Como bien reseñamos anteriormente, procede que el tribunal
disponga del caso sumariamente cuando no exista una legítima
controversia de hechos medulares, de modo que lo restante
sea aplicar el derecho. Pérez Vargas v. Office Depot, supra. Surge
del expediente del caso ante nuestra consideración que las partes
estipularon que sostuvieron una relación concubinaria desde el
1983 hasta el 1993.16 Por tanto, no está en controversia la
existencia de la relación concubinaria entre el señor Dueño Vargas
y la señora Arroyo Rodríguez. Además, no está en controversia la
existencia de la comunidad de bienes.
No obstante, como bien determinó el TPI en su dictamen,
existe controversia de hecho en cuanto al monto de los créditos en
concepto de construcción del cuarto piso del Edificio y la
remodelación del primero. Sobre esto, el señor Dueño Vargas y la
16 Apéndice de la parte peticionaria, Anejo 4, pág. 1. KLCE202400344 22
señora Arroyo Rodríguez no levantaron ningún error ante nuestra
consideración. Ahora bien, en cuanto a la controversia sobre la
titularidad del Edifico, cabe señalar que aunque la señora Arroyo
Rodríguez admitió en su Contestación a Demanda Enmendada que
dicho bien pertenecía a la comunidad, posteriormente lo negó.

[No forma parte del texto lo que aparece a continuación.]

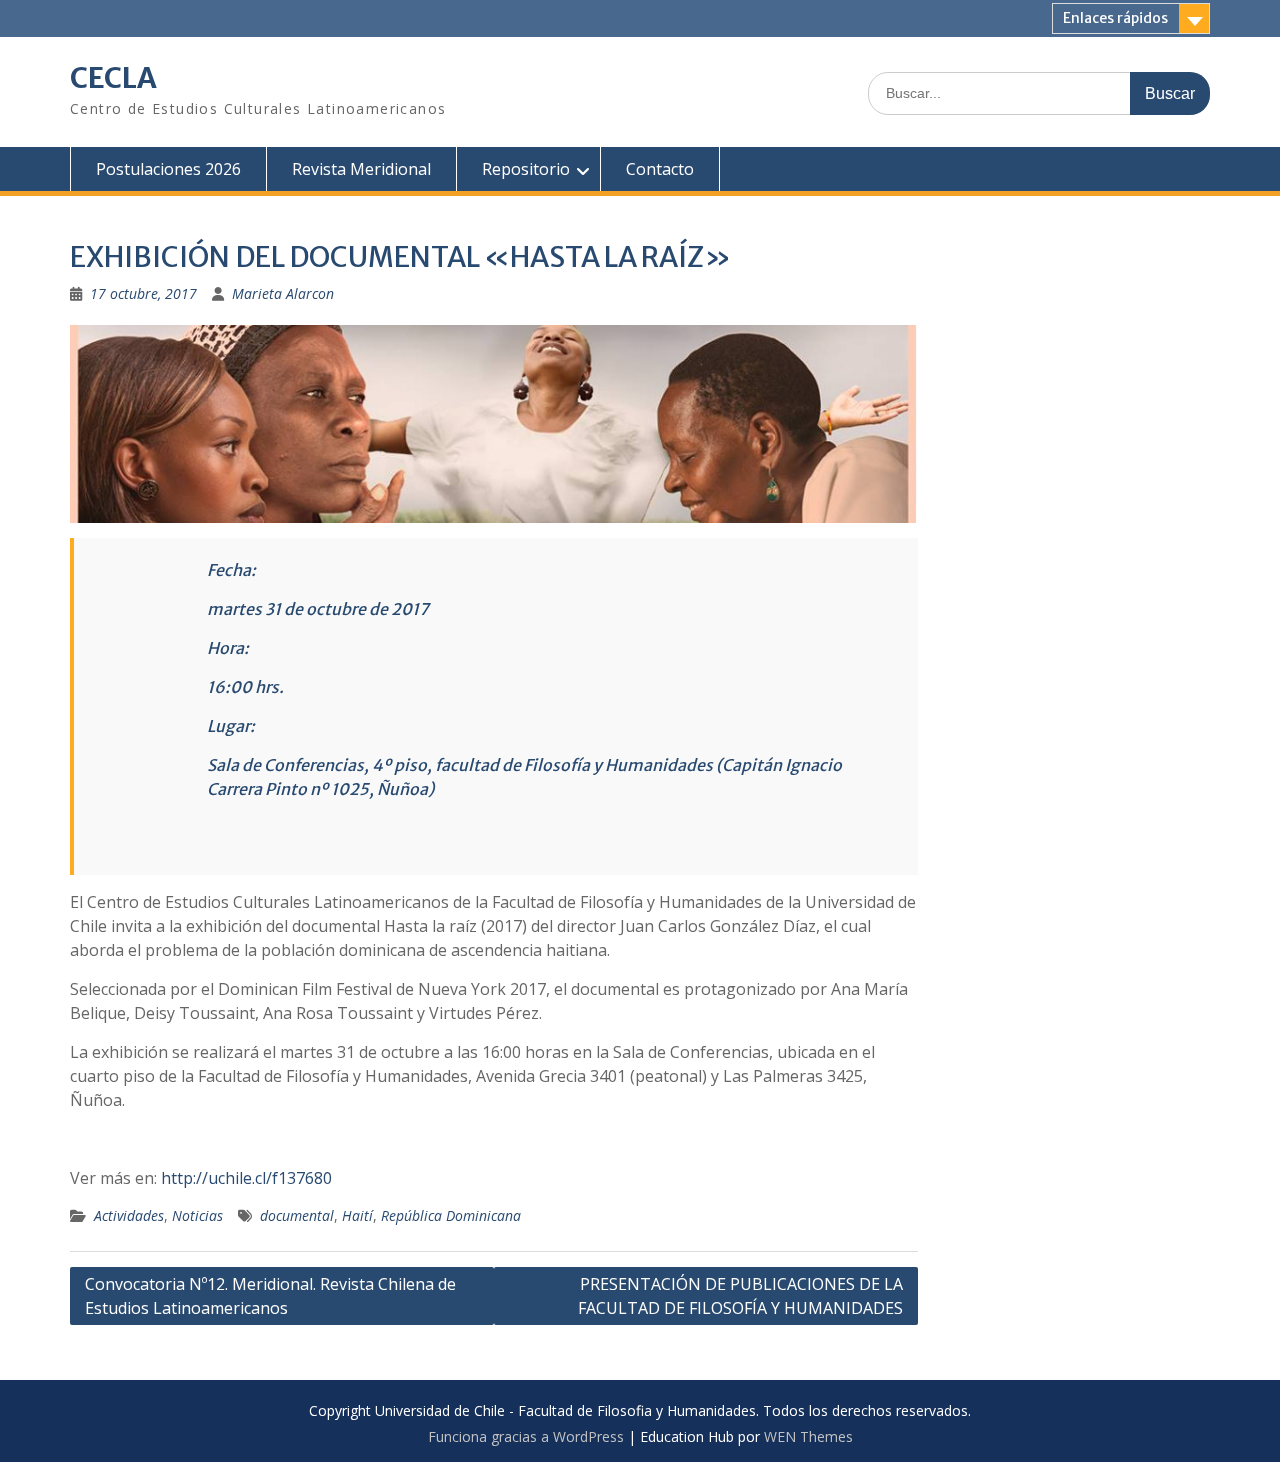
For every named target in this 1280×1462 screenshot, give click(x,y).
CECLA (113, 78)
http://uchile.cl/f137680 (246, 1178)
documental (297, 1215)
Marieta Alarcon (283, 293)
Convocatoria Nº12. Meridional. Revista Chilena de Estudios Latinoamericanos (270, 1296)
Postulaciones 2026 (168, 169)
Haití (357, 1215)
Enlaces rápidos (1115, 18)
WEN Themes (808, 1436)
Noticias (197, 1215)
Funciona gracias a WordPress (526, 1436)
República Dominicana (451, 1215)
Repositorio (526, 169)
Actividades (129, 1215)
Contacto (660, 169)
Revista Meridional (361, 169)
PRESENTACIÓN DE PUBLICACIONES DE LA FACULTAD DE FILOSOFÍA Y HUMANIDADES (740, 1296)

Asimismo, la señora Arroyo Rodríguez presentó en evidencia la
Escritura de Compraventa Núm. 15 del Edificio, autorizada el 19
de enero de 1993 por el notario Daniel Pernas Beceiro, donde esta
comparece como única compradora del Edificio.17 Además,
resaltamos que ya nuestro más alto foro había determinado que se
debía sostener el dictamen de este Tribunal intermedio sobre la
existía de controversia en cuanto a la titularidad del Edificio
constituyendo esto la ley del caso.18
En conclusión, como ya determinó previamente nuestro
Tribunal Supremo, sostenemos que existe controversia sobre la
titularidad del edificio de nombre Vista Bella localizado en la
Avenida Juan Ponce de León #661 en Miramar, San Juan. Por
tanto, procede que se dilucide la titularidad de este en un juicio
plenario. Nuestra determinación es cónsona con la política pública
de que los casos se ventilen en sus méritos.
IV.
Por los fundamentos expuestos, expedimos el auto de
certiorari solicitado y modificamos la Resolución recurrida respecto
a la titularidad del Edificio, y así modificada se confirma.
Lo acordó y manda el Tribunal, y lo certifica la secretaria del
Tribunal de Apelaciones.
Lcda. Lilia M. Oquendo Solís Secretaria del Tribunal de Apelaciones
17 Apéndice de la parte peticionaria, Anejo 6, pág. 8-17. 18 Véase Dueño Vargas v. Arroyo Rodríguez, KLAN201901019 y CC-2021-0211.
Además, véase: Berkan et al. v. Mead Johnson Nutrition, 204 DPR 183, 200-201 (2020); Camacho Rivera v. Richard Mitchell, Inc., 202 DPR 34, 67 (2019).